There has been concern that older adults with T1D could find HCL insulin delivery overwhelming and therefore might prefer simpler approaches. Our results dispel this notion, at least in the patient population represented in this trial. Although we observed that participants needed somewhat more time to adopt safe and effective CGM and insulin pump and HCL use during the RCT, once they were familiar with the technology they strongly preferred the HCL system during the extension phase. This may be because they appreciated the better control and usability of the technology once they had developed confidence in it. During the extension phase, participants were provided with support comparable to what they might receive in clinical practice. In spite of this, they were able to effectively use the technology and maintain improved glycemic control. This suggests that our results are generalizable to clinical practice.

Current clinical practice guidelines suggest applying less stringent glycemic targets, including higher HbA1c levels, in older adults with T1D to minimize risk for hypoglycemia. ³ Our results demonstrate that HCL can enable older adults to achieve standard targets for glycemic control while reducing risk for hypoglycemia. To our knowledge, in the AIDE trial, HbA1c improved to the lowest that has been achieved safely in older adults with T1D. The current study extends the results of smaller prior studies and demonstrates the effectiveness and safety for a longer period of time in this vulnerable population. ^4,5 We are encouraged by the fact that we achieved excellent glycemic control safely in older adults with T1D with the current HCL system.

Strengths of our study include the largest sample size of any trial to date of older adults with T1D. Moreover, the intensity of our support and monitoring was similar to clinical practice. Limitations include relatively short duration of observation. This may have limited our ability to detect any chances in cognitive function or PROs. Although our patients had comorbidities, in general, they were in reasonable health, without major cognitive impairment and independently functioning. Whether similar glycemic control and a lower risk of hypoglycemia can be achieved in a more impaired population of older adults with T1D remains to be determined. Studies of AID need to be undertaken in older adults with T1D and more advanced comorbidities, physical impairments and cognitive dysfunction.

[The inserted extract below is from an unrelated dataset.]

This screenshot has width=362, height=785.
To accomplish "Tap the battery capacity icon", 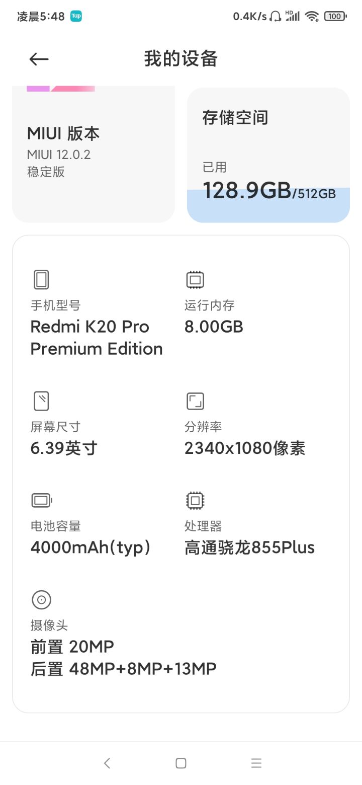I will tap(42, 500).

In conclusion, we conducted a 3-month extension phase to the AIDE RCT, which demonstrated that older adults with T1D strongly preferred an HCL insulin delivery system when given a choice. Moreover, they were able to use the system to maintain improved glycemic control with minimal support after initial education and use of the system in the RCT phase. These results demonstrate that advanced automated insulin delivery is an effective and safe approach for the management of T1D in older adults and should be among the options offered to this group that has often been excluded from newer technology-based solutions.